Count the lines in the material below that contain the string "should" and give only the number.
PROVIDED RECORDS: Begin
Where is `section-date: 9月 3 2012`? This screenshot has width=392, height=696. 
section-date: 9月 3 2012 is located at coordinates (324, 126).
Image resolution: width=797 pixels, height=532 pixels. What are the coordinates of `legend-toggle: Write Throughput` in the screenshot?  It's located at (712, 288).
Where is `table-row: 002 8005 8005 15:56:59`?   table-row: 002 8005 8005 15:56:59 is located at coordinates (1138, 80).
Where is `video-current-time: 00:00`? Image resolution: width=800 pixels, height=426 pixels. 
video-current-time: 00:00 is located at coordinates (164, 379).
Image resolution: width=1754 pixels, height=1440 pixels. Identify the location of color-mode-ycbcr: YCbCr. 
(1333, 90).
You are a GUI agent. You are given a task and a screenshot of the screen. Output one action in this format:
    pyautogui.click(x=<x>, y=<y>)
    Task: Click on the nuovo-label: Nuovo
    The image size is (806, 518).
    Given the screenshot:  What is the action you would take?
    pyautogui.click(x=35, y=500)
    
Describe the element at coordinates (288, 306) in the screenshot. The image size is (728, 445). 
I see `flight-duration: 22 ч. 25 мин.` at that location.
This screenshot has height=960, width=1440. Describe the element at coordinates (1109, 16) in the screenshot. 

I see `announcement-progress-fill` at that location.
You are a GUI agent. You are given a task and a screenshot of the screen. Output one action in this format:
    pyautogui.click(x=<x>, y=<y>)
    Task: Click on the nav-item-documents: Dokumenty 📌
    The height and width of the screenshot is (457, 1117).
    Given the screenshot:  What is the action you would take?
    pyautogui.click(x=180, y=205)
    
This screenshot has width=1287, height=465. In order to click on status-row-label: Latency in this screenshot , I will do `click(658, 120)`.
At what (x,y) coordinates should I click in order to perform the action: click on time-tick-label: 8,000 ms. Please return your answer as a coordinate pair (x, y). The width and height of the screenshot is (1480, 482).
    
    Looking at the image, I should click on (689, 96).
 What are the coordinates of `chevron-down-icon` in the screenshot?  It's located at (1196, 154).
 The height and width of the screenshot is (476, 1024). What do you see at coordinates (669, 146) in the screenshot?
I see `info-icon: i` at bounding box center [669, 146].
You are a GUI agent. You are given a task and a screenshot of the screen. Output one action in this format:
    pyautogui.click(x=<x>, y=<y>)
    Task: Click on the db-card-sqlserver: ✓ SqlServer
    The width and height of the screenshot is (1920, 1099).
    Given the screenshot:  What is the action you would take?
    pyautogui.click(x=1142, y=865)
PROVIDED RECORDS: End
**RESPONSE TO THE TASK:** 2